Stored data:
○ ○ ○ ○ ○ ○ ○

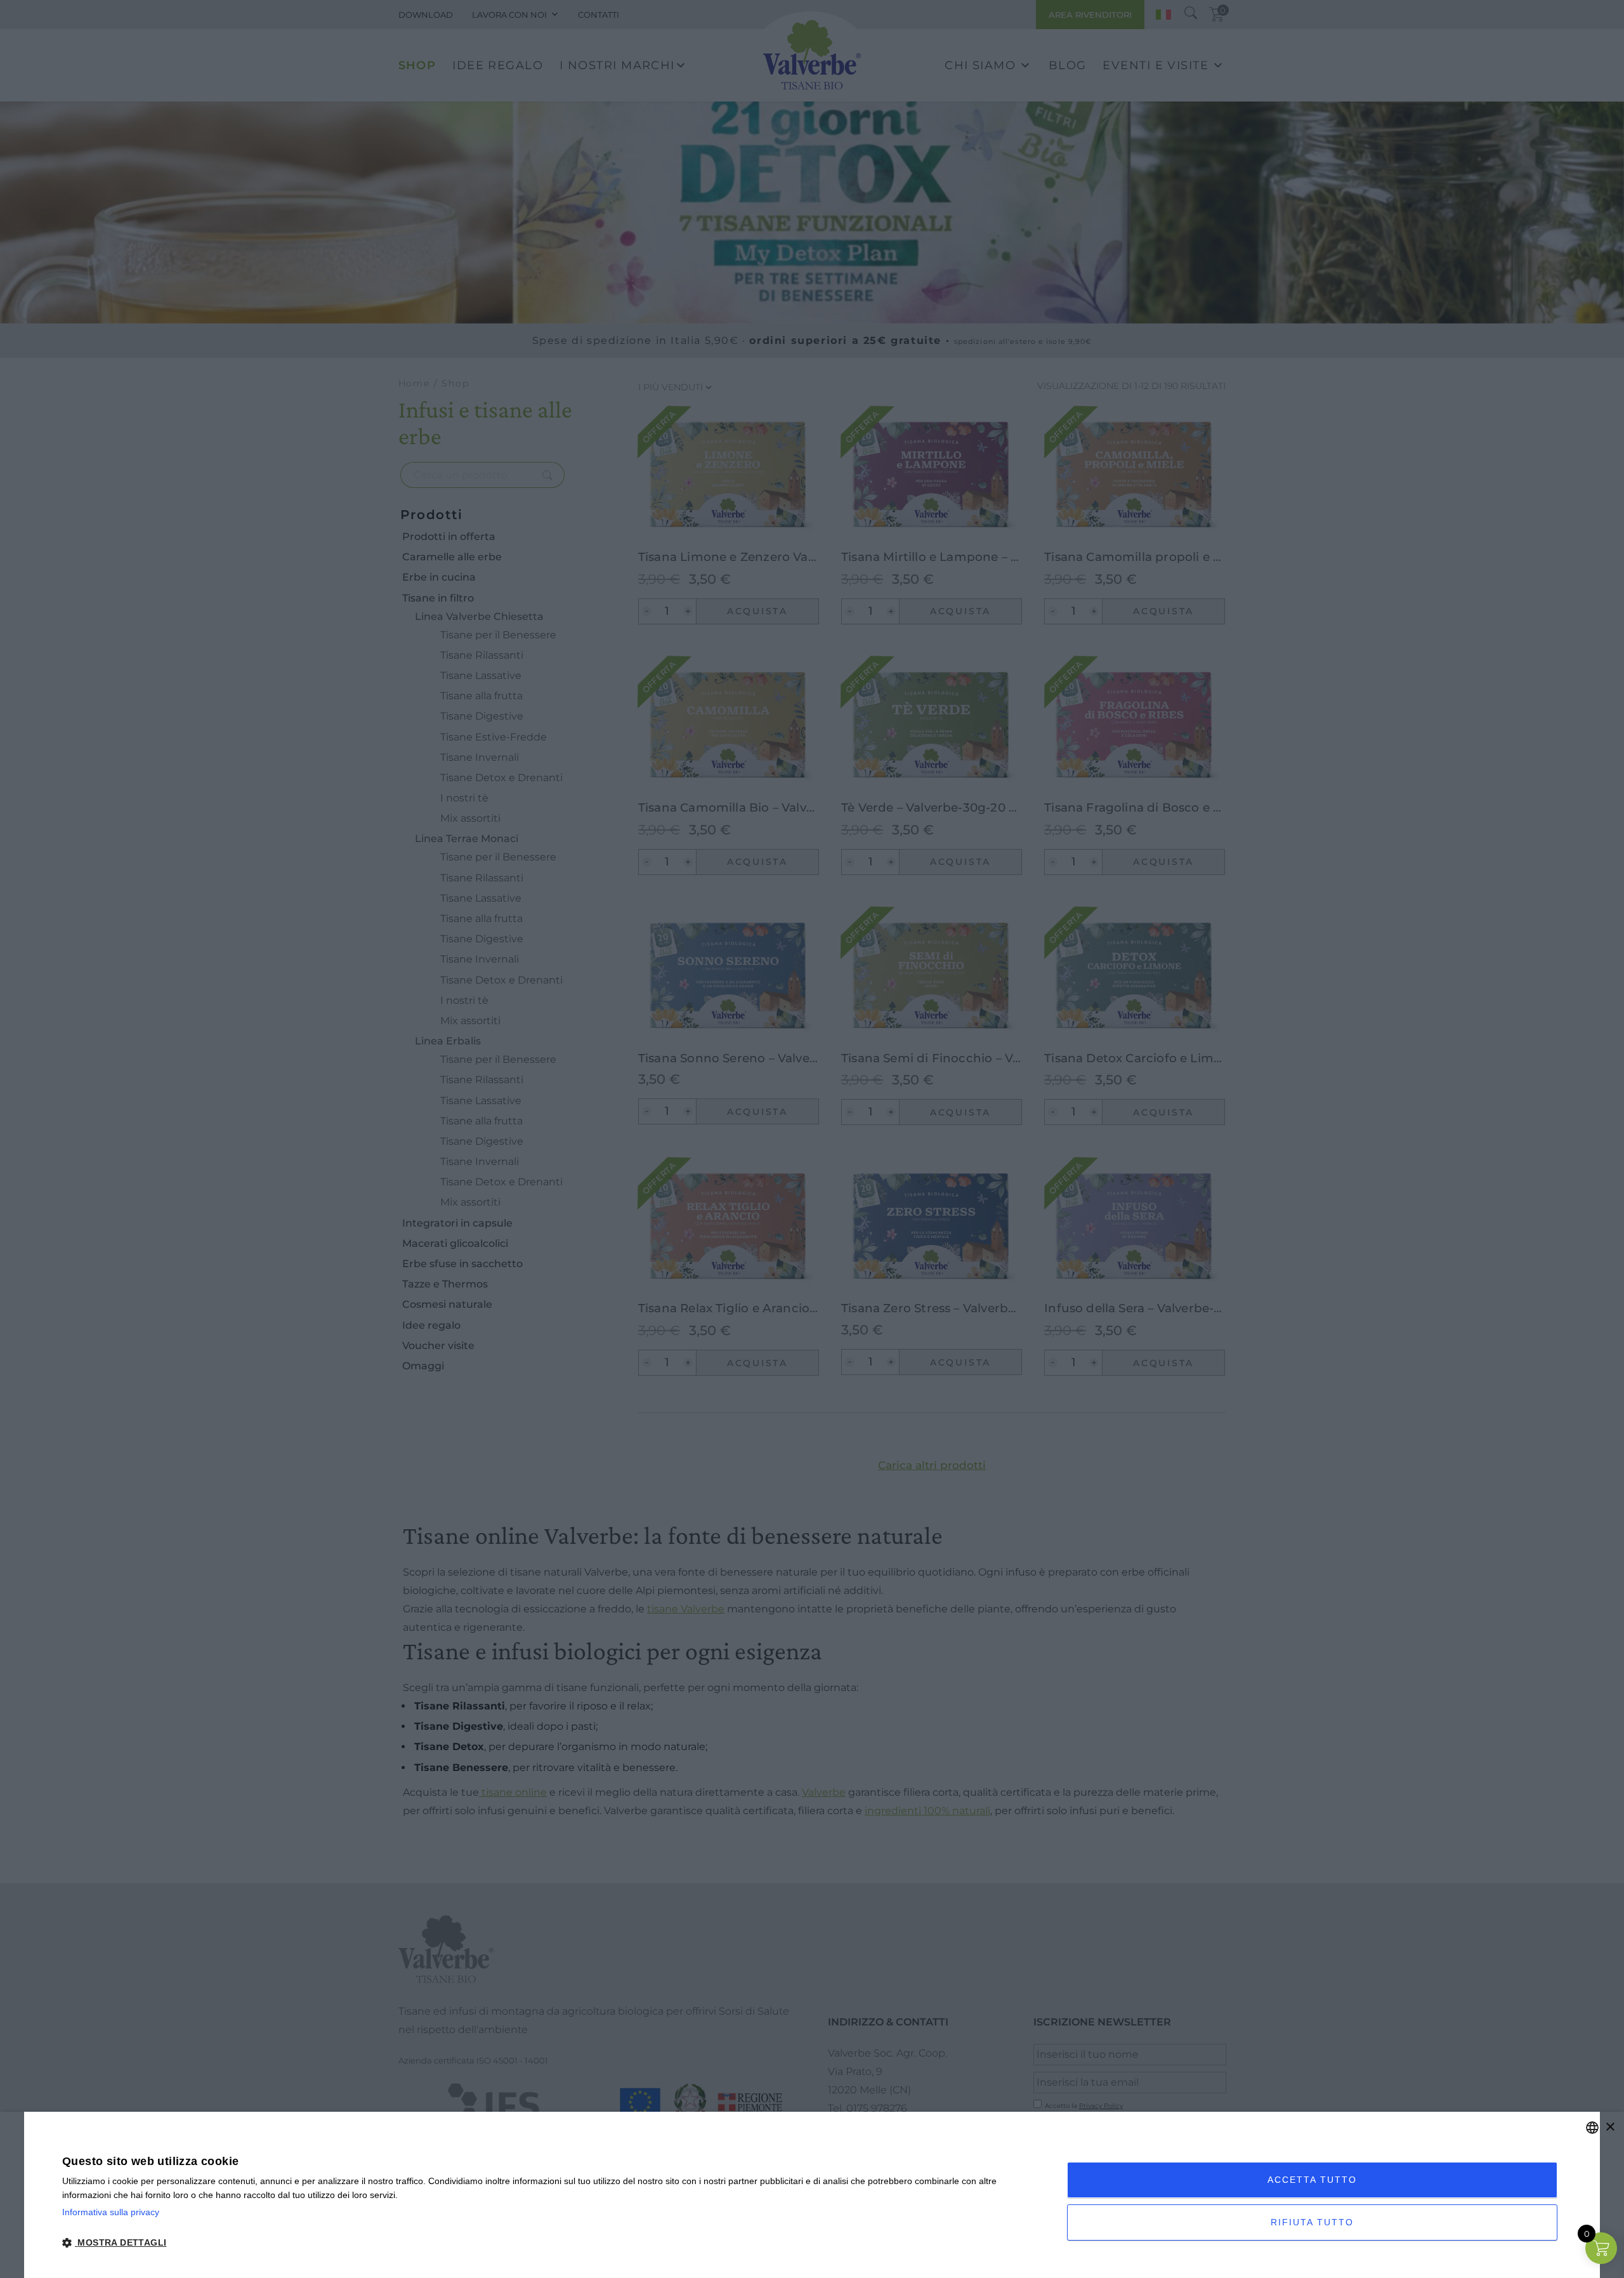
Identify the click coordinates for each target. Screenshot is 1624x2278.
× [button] (1609, 2127)
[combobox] (1592, 2127)
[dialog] (812, 2195)
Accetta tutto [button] (1312, 2180)
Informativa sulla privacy (110, 2212)
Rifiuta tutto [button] (1312, 2222)
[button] (549, 2243)
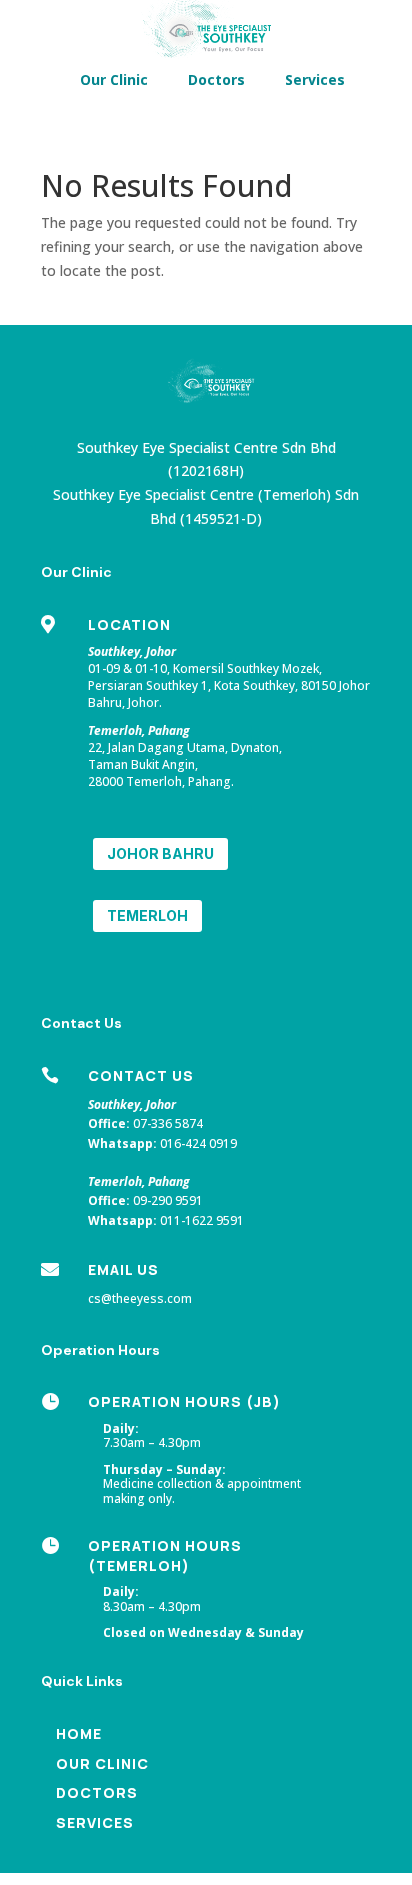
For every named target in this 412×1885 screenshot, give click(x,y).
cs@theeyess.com (140, 1298)
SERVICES (95, 1822)
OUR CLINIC (102, 1763)
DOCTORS (97, 1792)
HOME (79, 1733)
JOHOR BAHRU (160, 853)
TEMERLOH (147, 915)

○ ○ ○ ○ ○ ○ ○

> INSTRUCTIONS FOR THE TASK:
The answer should be a single number: the count of lines in the records that hold the string "tutto".

> RESULT FOR THIS TASK:
2